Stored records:
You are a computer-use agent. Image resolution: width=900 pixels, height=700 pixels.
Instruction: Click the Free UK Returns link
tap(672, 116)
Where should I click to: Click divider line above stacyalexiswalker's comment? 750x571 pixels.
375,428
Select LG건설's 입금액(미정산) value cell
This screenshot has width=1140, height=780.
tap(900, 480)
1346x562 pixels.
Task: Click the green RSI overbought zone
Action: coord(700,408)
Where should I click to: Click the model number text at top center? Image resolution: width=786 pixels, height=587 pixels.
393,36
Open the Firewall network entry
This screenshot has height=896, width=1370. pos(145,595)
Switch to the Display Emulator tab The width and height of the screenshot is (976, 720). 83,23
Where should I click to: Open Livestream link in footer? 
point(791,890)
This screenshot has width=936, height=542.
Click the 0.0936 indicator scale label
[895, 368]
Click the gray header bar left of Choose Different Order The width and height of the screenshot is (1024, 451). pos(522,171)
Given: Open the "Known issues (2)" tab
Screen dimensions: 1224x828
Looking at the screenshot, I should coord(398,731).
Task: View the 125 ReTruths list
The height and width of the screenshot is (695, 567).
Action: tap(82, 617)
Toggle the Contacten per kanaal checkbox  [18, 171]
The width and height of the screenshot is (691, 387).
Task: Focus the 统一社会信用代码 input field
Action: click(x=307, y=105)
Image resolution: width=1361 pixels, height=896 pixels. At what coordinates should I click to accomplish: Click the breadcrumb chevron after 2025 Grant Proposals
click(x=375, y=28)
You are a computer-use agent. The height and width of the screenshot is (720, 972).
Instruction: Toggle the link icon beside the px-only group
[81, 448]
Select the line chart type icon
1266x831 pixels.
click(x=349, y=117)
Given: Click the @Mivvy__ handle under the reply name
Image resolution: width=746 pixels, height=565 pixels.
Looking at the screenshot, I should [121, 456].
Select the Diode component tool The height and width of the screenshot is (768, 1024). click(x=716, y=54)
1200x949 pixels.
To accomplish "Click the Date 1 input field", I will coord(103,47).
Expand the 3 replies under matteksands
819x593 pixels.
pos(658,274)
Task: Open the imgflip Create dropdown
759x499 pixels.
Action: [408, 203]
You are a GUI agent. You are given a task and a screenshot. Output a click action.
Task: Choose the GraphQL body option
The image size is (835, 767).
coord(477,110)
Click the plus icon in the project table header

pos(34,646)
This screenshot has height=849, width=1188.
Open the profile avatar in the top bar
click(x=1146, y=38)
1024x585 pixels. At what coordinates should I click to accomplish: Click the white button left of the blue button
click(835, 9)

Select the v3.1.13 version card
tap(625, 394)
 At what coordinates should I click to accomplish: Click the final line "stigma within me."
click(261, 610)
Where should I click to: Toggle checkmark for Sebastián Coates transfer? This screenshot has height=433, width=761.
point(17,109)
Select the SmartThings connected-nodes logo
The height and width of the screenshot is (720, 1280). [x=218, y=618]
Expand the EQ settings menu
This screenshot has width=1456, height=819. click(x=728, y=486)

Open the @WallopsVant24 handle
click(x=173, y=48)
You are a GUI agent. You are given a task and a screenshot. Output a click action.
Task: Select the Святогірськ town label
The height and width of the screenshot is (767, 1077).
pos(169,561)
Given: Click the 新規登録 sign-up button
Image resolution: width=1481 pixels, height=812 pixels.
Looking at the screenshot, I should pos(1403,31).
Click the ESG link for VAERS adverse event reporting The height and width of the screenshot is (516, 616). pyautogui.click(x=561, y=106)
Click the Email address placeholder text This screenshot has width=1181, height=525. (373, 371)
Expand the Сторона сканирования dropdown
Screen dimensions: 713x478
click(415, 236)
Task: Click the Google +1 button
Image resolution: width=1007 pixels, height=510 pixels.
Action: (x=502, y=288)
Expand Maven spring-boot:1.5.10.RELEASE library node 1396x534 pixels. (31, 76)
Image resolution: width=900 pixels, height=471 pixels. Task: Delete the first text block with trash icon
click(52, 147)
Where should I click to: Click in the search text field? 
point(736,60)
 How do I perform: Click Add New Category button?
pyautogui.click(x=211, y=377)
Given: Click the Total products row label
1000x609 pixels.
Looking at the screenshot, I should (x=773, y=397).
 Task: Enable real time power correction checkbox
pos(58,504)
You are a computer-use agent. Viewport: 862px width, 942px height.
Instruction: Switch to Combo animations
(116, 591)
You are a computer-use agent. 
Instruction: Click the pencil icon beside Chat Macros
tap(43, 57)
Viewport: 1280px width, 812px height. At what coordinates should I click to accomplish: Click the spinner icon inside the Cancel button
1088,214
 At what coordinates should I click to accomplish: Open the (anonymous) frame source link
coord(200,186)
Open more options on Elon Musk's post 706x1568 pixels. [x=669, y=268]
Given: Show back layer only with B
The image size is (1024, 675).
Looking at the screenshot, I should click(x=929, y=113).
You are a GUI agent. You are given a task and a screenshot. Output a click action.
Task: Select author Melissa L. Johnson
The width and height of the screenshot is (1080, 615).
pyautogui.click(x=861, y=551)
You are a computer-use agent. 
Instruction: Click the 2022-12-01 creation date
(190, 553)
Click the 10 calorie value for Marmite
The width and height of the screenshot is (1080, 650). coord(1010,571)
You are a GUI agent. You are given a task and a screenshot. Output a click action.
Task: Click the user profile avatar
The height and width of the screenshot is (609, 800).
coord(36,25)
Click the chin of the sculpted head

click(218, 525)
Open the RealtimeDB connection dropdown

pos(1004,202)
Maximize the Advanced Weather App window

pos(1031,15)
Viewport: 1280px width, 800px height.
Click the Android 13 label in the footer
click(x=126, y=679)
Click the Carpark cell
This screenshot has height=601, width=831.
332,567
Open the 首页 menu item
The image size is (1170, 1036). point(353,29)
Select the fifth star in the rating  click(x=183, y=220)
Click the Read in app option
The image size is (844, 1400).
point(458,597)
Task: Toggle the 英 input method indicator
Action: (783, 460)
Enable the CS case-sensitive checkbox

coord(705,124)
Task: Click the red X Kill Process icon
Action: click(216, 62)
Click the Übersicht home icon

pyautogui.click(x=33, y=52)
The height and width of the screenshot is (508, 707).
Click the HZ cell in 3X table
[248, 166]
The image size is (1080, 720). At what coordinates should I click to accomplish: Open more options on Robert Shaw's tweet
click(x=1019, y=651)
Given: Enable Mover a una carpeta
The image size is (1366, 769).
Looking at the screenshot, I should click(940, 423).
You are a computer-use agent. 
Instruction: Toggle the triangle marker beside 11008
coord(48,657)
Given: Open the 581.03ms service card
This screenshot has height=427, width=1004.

◆ WHAT YOU HAVE TO DO
Exactly as they appear, restate all of the entries.

◆ ANSWER BELOW
You are a computer-use agent. Image resolution: width=900 pixels, height=700 pixels.
Instruction: Click the Free UK Returns link
tap(672, 116)
Where should I click to: Click divider line above stacyalexiswalker's comment? 750x571 pixels.
375,428
Select LG건설's 입금액(미정산) value cell
This screenshot has width=1140, height=780.
tap(900, 480)
1346x562 pixels.
Task: Click the green RSI overbought zone
Action: coord(700,408)
Where should I click to: Click the model number text at top center? Image resolution: width=786 pixels, height=587 pixels.
393,36
Open the Firewall network entry
This screenshot has height=896, width=1370. pos(145,595)
Switch to the Display Emulator tab The width and height of the screenshot is (976, 720). 83,23
Where should I click to: Open Livestream link in footer? 
point(791,890)
This screenshot has width=936, height=542.
Click the 0.0936 indicator scale label
[895, 368]
Click the gray header bar left of Choose Different Order The width and height of the screenshot is (1024, 451). pos(522,171)
Given: Open the "Known issues (2)" tab
Screen dimensions: 1224x828
Looking at the screenshot, I should coord(398,731).
Task: View the 125 ReTruths list
The height and width of the screenshot is (695, 567).
Action: tap(82, 617)
Toggle the Contacten per kanaal checkbox  [18, 171]
The width and height of the screenshot is (691, 387).
Task: Focus the 统一社会信用代码 input field
Action: click(x=307, y=105)
Image resolution: width=1361 pixels, height=896 pixels. At what coordinates should I click to accomplish: Click the breadcrumb chevron after 2025 Grant Proposals
click(x=375, y=28)
You are a computer-use agent. The height and width of the screenshot is (720, 972).
Instruction: Toggle the link icon beside the px-only group
[81, 448]
Select the line chart type icon
1266x831 pixels.
click(x=349, y=117)
Given: Click the @Mivvy__ handle under the reply name
Image resolution: width=746 pixels, height=565 pixels.
Looking at the screenshot, I should [121, 456].
Select the Diode component tool The height and width of the screenshot is (768, 1024). click(x=716, y=54)
1200x949 pixels.
To accomplish "Click the Date 1 input field", I will coord(103,47).
Expand the 3 replies under matteksands
819x593 pixels.
pos(658,274)
Task: Open the imgflip Create dropdown
759x499 pixels.
Action: [408, 203]
You are a GUI agent. You are given a task and a screenshot. Output a click action.
Task: Choose the GraphQL body option
The image size is (835, 767).
coord(477,110)
Click the plus icon in the project table header

pos(34,646)
This screenshot has height=849, width=1188.
Open the profile avatar in the top bar
click(x=1146, y=38)
1024x585 pixels. At what coordinates should I click to accomplish: Click the white button left of the blue button
click(835, 9)

Select the v3.1.13 version card
tap(625, 394)
 At what coordinates should I click to accomplish: Click the final line "stigma within me."
click(261, 610)
Where should I click to: Toggle checkmark for Sebastián Coates transfer? This screenshot has height=433, width=761.
point(17,109)
Select the SmartThings connected-nodes logo
The height and width of the screenshot is (720, 1280). [x=218, y=618]
Expand the EQ settings menu
This screenshot has width=1456, height=819. click(x=728, y=486)

Open the @WallopsVant24 handle
click(x=173, y=48)
You are a GUI agent. You are given a task and a screenshot. Output a click action.
Task: Select the Святогірськ town label
The height and width of the screenshot is (767, 1077).
pos(169,561)
Given: Click the 新規登録 sign-up button
Image resolution: width=1481 pixels, height=812 pixels.
Looking at the screenshot, I should pos(1403,31).
Click the ESG link for VAERS adverse event reporting The height and width of the screenshot is (516, 616). pyautogui.click(x=561, y=106)
Click the Email address placeholder text This screenshot has width=1181, height=525. (373, 371)
Expand the Сторона сканирования dropdown
Screen dimensions: 713x478
click(415, 236)
Task: Click the Google +1 button
Image resolution: width=1007 pixels, height=510 pixels.
Action: (x=502, y=288)
Expand Maven spring-boot:1.5.10.RELEASE library node 1396x534 pixels. (31, 76)
Image resolution: width=900 pixels, height=471 pixels. Task: Delete the first text block with trash icon
click(52, 147)
Where should I click to: Click in the search text field? 
point(736,60)
 How do I perform: Click Add New Category button?
pyautogui.click(x=211, y=377)
Given: Click the Total products row label
1000x609 pixels.
Looking at the screenshot, I should (x=773, y=397).
 Task: Enable real time power correction checkbox
pos(58,504)
You are a computer-use agent. Viewport: 862px width, 942px height.
Instruction: Switch to Combo animations
(116, 591)
You are a computer-use agent. 
Instruction: Click the pencil icon beside Chat Macros
tap(43, 57)
Viewport: 1280px width, 812px height. At what coordinates should I click to accomplish: Click the spinner icon inside the Cancel button
1088,214
 At what coordinates should I click to accomplish: Open the (anonymous) frame source link
coord(200,186)
Open more options on Elon Musk's post 706x1568 pixels. [x=669, y=268]
Given: Show back layer only with B
The image size is (1024, 675).
Looking at the screenshot, I should click(x=929, y=113).
You are a GUI agent. You are given a task and a screenshot. Output a click action.
Task: Select author Melissa L. Johnson
The width and height of the screenshot is (1080, 615).
pyautogui.click(x=861, y=551)
You are a computer-use agent. 
Instruction: Click the 2022-12-01 creation date
(190, 553)
Click the 10 calorie value for Marmite
The width and height of the screenshot is (1080, 650). coord(1010,571)
You are a GUI agent. You are given a task and a screenshot. Output a click action.
Task: Click the user profile avatar
The height and width of the screenshot is (609, 800).
coord(36,25)
Click the chin of the sculpted head

click(218, 525)
Open the RealtimeDB connection dropdown

pos(1004,202)
Maximize the Advanced Weather App window

pos(1031,15)
Viewport: 1280px width, 800px height.
Click the Android 13 label in the footer
click(x=126, y=679)
Click the Carpark cell
This screenshot has height=601, width=831.
332,567
Open the 首页 menu item
The image size is (1170, 1036). point(353,29)
Select the fifth star in the rating  click(x=183, y=220)
Click the Read in app option
The image size is (844, 1400).
point(458,597)
Task: Toggle the 英 input method indicator
Action: (783, 460)
Enable the CS case-sensitive checkbox

coord(705,124)
Task: Click the red X Kill Process icon
Action: click(216, 62)
Click the Übersicht home icon

pyautogui.click(x=33, y=52)
The height and width of the screenshot is (508, 707).
Click the HZ cell in 3X table
[248, 166]
The image size is (1080, 720). At what coordinates should I click to accomplish: Open more options on Robert Shaw's tweet
click(x=1019, y=651)
Given: Enable Mover a una carpeta
The image size is (1366, 769).
Looking at the screenshot, I should click(940, 423).
You are a computer-use agent. 
Instruction: Toggle the triangle marker beside 11008
coord(48,657)
Given: Open the 581.03ms service card
This screenshot has height=427, width=1004.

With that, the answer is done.